▶ **Activity**
Please answer these questions from the passage on verifying cloud programs:
(a) At what event was the new system presented?
(b) In the hospital example, what could researchers do with the pooled medical data?
(c) Programs written in which language does the working code currently support?

(Beginning of Document segment)

In August, at the International Cryptology Conference, researchers from MIT and Israel’s Technion and Tel Aviv University presented a new system that can quickly verify that a program running on the cloud is executing properly. That amounts to a guarantee that no malicious code is interfering with the program’s execution.
The same system also protects the data used by applications running in the cloud, cryptographically ensuring that the user won’t learn anything other than the immediate results of the requested computation. If, for instance, hospitals were pooling medical data in a huge database hosted on the cloud, researchers could look for patterns in the data without compromising patient privacy.
Although the paper reports new theoretical results (view PDF), the researchers have also built working code that implements their system. At present, it works only with programs written in the C programming language, but adapting it to other languages should be straightforward.

(End of Document segment)
(Beginning of Record excerpts)

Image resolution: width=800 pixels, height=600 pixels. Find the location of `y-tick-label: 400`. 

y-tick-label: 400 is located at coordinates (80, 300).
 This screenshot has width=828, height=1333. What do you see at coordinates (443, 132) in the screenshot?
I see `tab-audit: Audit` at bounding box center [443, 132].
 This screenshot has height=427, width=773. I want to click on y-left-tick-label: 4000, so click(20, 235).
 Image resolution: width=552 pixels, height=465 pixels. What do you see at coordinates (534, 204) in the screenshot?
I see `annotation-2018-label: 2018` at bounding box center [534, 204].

(End of Record excerpts)

▶ **Your response**
(a) The International Cryptology Conference, in August.
(b) They could look for patterns in the data without compromising patient privacy.
(c) The C programming language.